Records ::
######

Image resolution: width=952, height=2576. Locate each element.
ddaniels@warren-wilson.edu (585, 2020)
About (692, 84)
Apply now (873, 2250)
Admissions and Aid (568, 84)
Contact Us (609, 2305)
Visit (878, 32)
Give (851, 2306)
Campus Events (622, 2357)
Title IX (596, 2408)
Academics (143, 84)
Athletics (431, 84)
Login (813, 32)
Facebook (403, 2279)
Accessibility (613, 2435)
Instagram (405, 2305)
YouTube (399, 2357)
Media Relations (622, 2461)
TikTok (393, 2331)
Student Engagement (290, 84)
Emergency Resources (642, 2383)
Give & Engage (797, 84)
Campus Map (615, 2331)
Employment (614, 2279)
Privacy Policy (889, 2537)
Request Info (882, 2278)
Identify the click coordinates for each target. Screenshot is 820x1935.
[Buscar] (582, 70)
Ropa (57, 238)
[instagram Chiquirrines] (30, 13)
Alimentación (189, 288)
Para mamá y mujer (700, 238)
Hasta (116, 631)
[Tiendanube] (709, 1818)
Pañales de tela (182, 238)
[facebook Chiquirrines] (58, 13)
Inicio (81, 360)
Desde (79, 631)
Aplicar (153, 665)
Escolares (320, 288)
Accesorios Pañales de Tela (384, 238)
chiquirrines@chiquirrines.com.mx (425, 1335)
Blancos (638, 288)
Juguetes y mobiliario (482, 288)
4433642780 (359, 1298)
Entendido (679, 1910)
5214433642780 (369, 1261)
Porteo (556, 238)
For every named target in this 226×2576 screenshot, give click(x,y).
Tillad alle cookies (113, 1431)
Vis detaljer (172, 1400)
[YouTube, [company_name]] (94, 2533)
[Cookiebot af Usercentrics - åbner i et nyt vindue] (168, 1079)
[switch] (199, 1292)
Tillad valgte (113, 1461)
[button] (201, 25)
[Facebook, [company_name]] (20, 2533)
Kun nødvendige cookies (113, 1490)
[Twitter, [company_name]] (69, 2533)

######

Instructions to follow :: Without altering a single word, transcribe the entries above.

Result of this exercise ::
Image resolution: width=952, height=2576. Locate each element.
ddaniels@warren-wilson.edu (585, 2020)
About (692, 84)
Apply now (873, 2250)
Admissions and Aid (568, 84)
Contact Us (609, 2305)
Visit (878, 32)
Give (851, 2306)
Campus Events (622, 2357)
Title IX (596, 2408)
Academics (143, 84)
Athletics (431, 84)
Login (813, 32)
Facebook (403, 2279)
Accessibility (613, 2435)
Instagram (405, 2305)
YouTube (399, 2357)
Media Relations (622, 2461)
TikTok (393, 2331)
Student Engagement (290, 84)
Emergency Resources (642, 2383)
Give & Engage (797, 84)
Campus Map (615, 2331)
Employment (614, 2279)
Privacy Policy (889, 2537)
Request Info (882, 2278)
Identify the click coordinates for each target. Screenshot is 820x1935.
[Buscar] (582, 70)
Ropa (57, 238)
[instagram Chiquirrines] (30, 13)
Alimentación (189, 288)
Para mamá y mujer (700, 238)
Hasta (116, 631)
[Tiendanube] (709, 1818)
Pañales de tela (182, 238)
[facebook Chiquirrines] (58, 13)
Inicio (81, 360)
Desde (79, 631)
Aplicar (153, 665)
Escolares (320, 288)
Accesorios Pañales de Tela (384, 238)
chiquirrines@chiquirrines.com.mx (425, 1335)
Blancos (638, 288)
Juguetes y mobiliario (482, 288)
4433642780 (359, 1298)
Entendido (679, 1910)
5214433642780 (369, 1261)
Porteo (556, 238)
For every named target in this 226×2576 screenshot, give click(x,y).
Tillad alle cookies (113, 1431)
Vis detaljer (172, 1400)
[YouTube, [company_name]] (94, 2533)
[Cookiebot af Usercentrics - åbner i et nyt vindue] (168, 1079)
[switch] (199, 1292)
Tillad valgte (113, 1461)
[button] (201, 25)
[Facebook, [company_name]] (20, 2533)
Kun nødvendige cookies (113, 1490)
[Twitter, [company_name]] (69, 2533)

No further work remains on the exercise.